About this task: Everything from the line containing "Where should I" through the last line of the entries needs to be repeated exactly. Pictures must be left out.
++++++++++++++++++++
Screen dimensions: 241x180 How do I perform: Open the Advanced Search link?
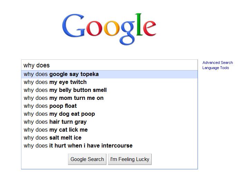coord(218,63)
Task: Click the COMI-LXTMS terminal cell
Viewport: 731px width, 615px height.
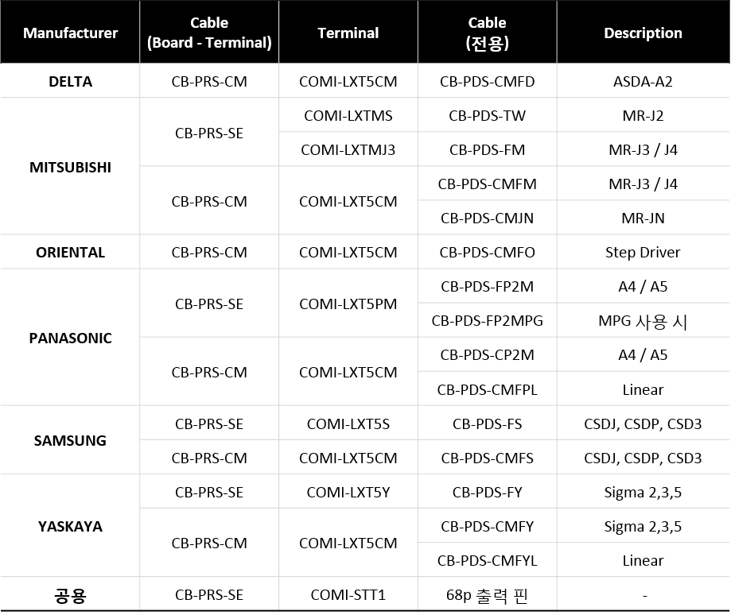Action: pos(348,116)
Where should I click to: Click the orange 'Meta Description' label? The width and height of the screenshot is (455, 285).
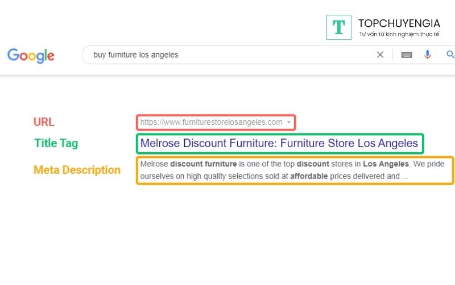click(77, 170)
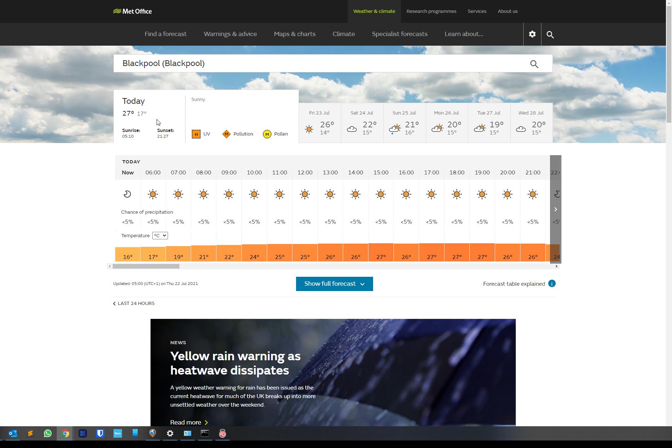This screenshot has height=448, width=672.
Task: Open the Maps & charts menu
Action: pyautogui.click(x=295, y=34)
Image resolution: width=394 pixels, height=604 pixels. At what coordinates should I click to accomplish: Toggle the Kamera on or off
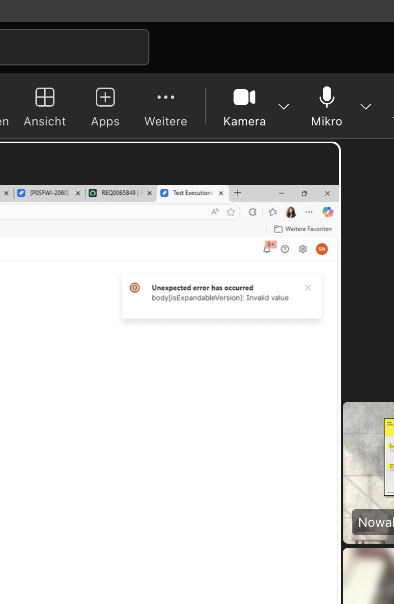244,107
++++++++++++++++++++
Answer to this exercise:
Where should I click to: Click the orange 'Meta Description' label? The width and height of the screenshot is (455, 285).
click(77, 170)
This screenshot has height=448, width=672.
Task: Open the Maps & charts menu
Action: pyautogui.click(x=295, y=34)
Image resolution: width=394 pixels, height=604 pixels. At what coordinates should I click to accomplish: Toggle the Kamera on or off
244,107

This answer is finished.